**Tasks for this exercise**:
A) Rewrite the passage on Poland between Germany and Russia from "But instead Germany" to "was Germany’s undoing.", changing "unwise" to "dangerous".
B) Continue the passage on Poland between Germany and Russia from the point where it stops.

**Document section**:
If this guarantee had been credible, then if Germany had wanted Poland as a march against Russia, Germany would have had to pay Poland a pretty penny for her aid. Indeed, Germany would have had to guarantee Poland’s security, since that is what the West was already doing, meaning that Germany would not really have been able to make a march of Poland at all, at any price. And if Russia had wanted Poland as a march, Russia would have had to do the same and more, in order to outbid Germany.

In the event, however, neither Germany nor Russia considered the Western guarantee to be credible. And although the guarantee turned out to be real enough in the end, in the sense that Britain and France did declare war on Germany when Germany invaded Poland, it turned out still to be false as a practical matter, because World War Two never did save Poland. She regained her freedom from Russia only with the collapse of the Soviet Union.

Despite the incredibility of the Western guarantee, Germany and Russia ought, nevertheless, to have been content to let Poland alone, acting as march to neither. For, unlike Ukraine, which fears Russia more than the West (if she fears the West at all), Poland feared both Russia and Germany and would have, and did, fight the encroachments of both. That fact of mutual animosity provided some safety to both Germany and Russia vis a vis each other—a protective buffer between two powers—even if less than the safety that would come to one from having Poland as a march against the other.

But instead Germany and Russia decided to divide Poland up between themselves, thereby exposing themselves to each other. Russia learned shortly just how unwise it is for a weaker power to expose herself directly across a border to a stronger power. And of course the dividing up triggered the Western declaration of war, which, though it could not save Poland, ultimately was Germany’s undoing.

Marchdom for Ukraine Is a Departure for the West . . .

**Extracted material**:
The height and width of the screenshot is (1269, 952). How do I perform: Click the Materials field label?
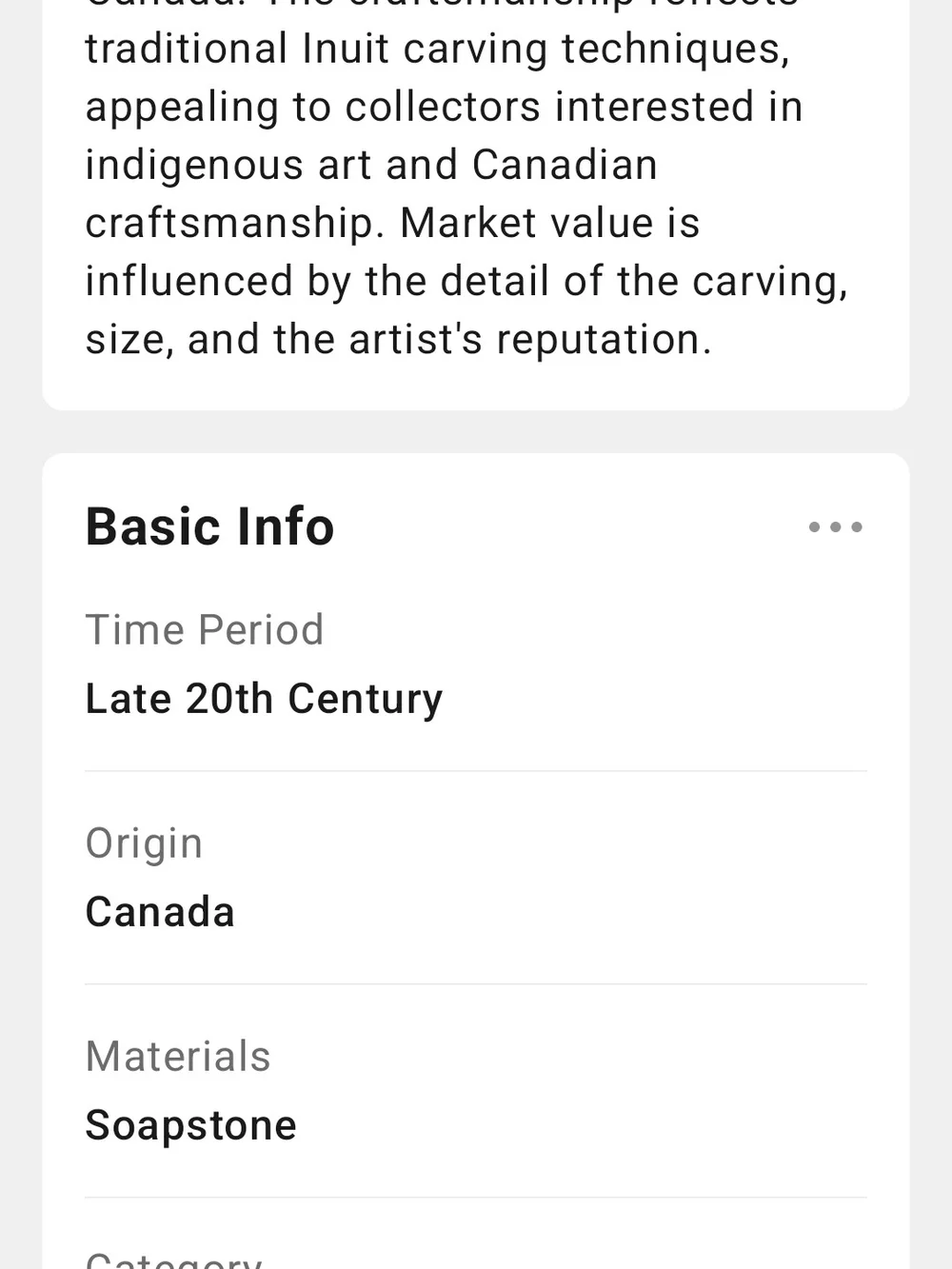point(178,1057)
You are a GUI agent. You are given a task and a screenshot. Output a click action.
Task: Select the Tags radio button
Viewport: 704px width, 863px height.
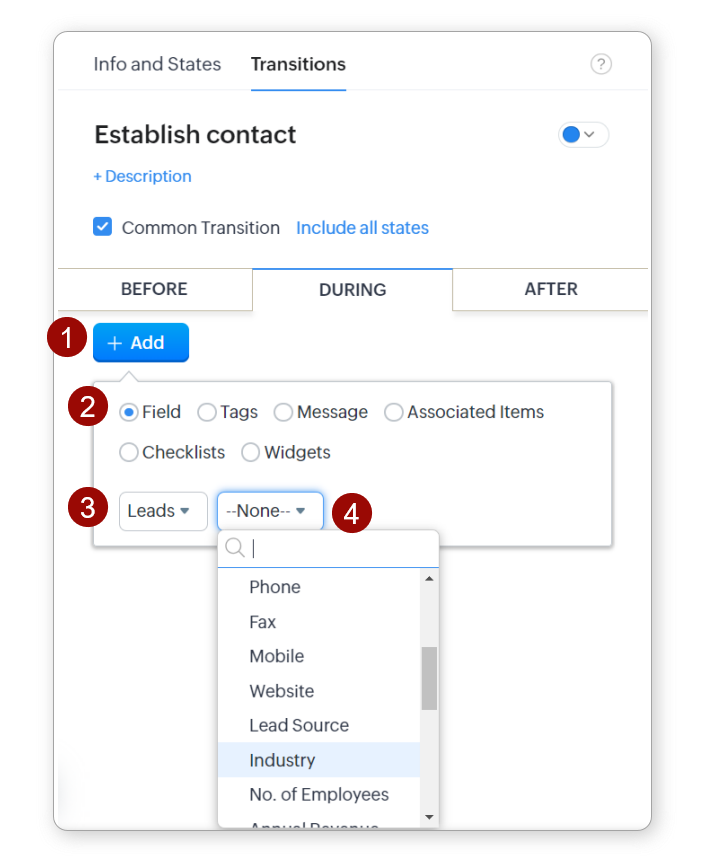[x=207, y=412]
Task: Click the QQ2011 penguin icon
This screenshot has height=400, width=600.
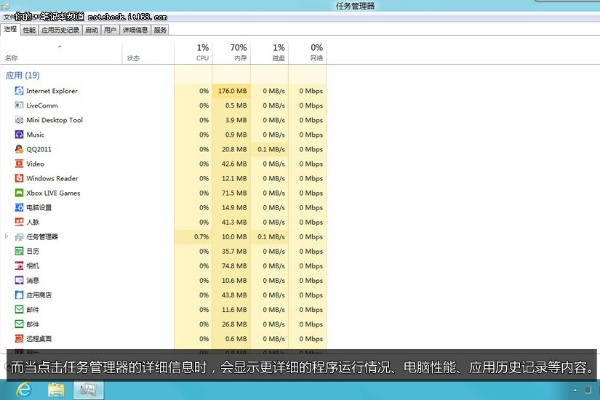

**Task results**:
A)
But instead Germany and Russia decided to divide Poland up between themselves, thereby exposing themselves to each other. Russia learned shortly just how dangerous it is for a weaker power to expose herself directly across a border to a stronger power. And of course the dividing up triggered the Western declaration of war, which, though it could not save Poland, ultimately was Germany’s undoing.

B)
The West’s decision to treat Ukraine as a march flies in the face of decades of Western post-Soviet policy toward the West’s borderlands with Russia. For whenever the West has had the opportunity to swallow its marches—by promising to defend them, and hence incorporating them into itself—it has.

If one starts from the north and works down the European border with Russia, one encounters, first, Finland, which was non-aligned during the Cold War, relying on the lesson in military resilience that it taught both the Soviets and the Germans during World War Two to operate as a neutral—a country that buffers both sides by being willing to fight encroachment by either, but which allies with neither and so cannot be considered a march.

When the EU adopted its mutual defense clause in 2009, Finland, which had joined the EU in 1995, stayed on in the union. She became dear to the West. Not a march—for the West now was obligated to treat her as a limb and come to her aid in the event of attack, lest the West itself shatter through a show of disunity. The West, then, had exposed itself to Russia directly across a land border, and indeed caused Russia to be exposed to the West directly across a land border.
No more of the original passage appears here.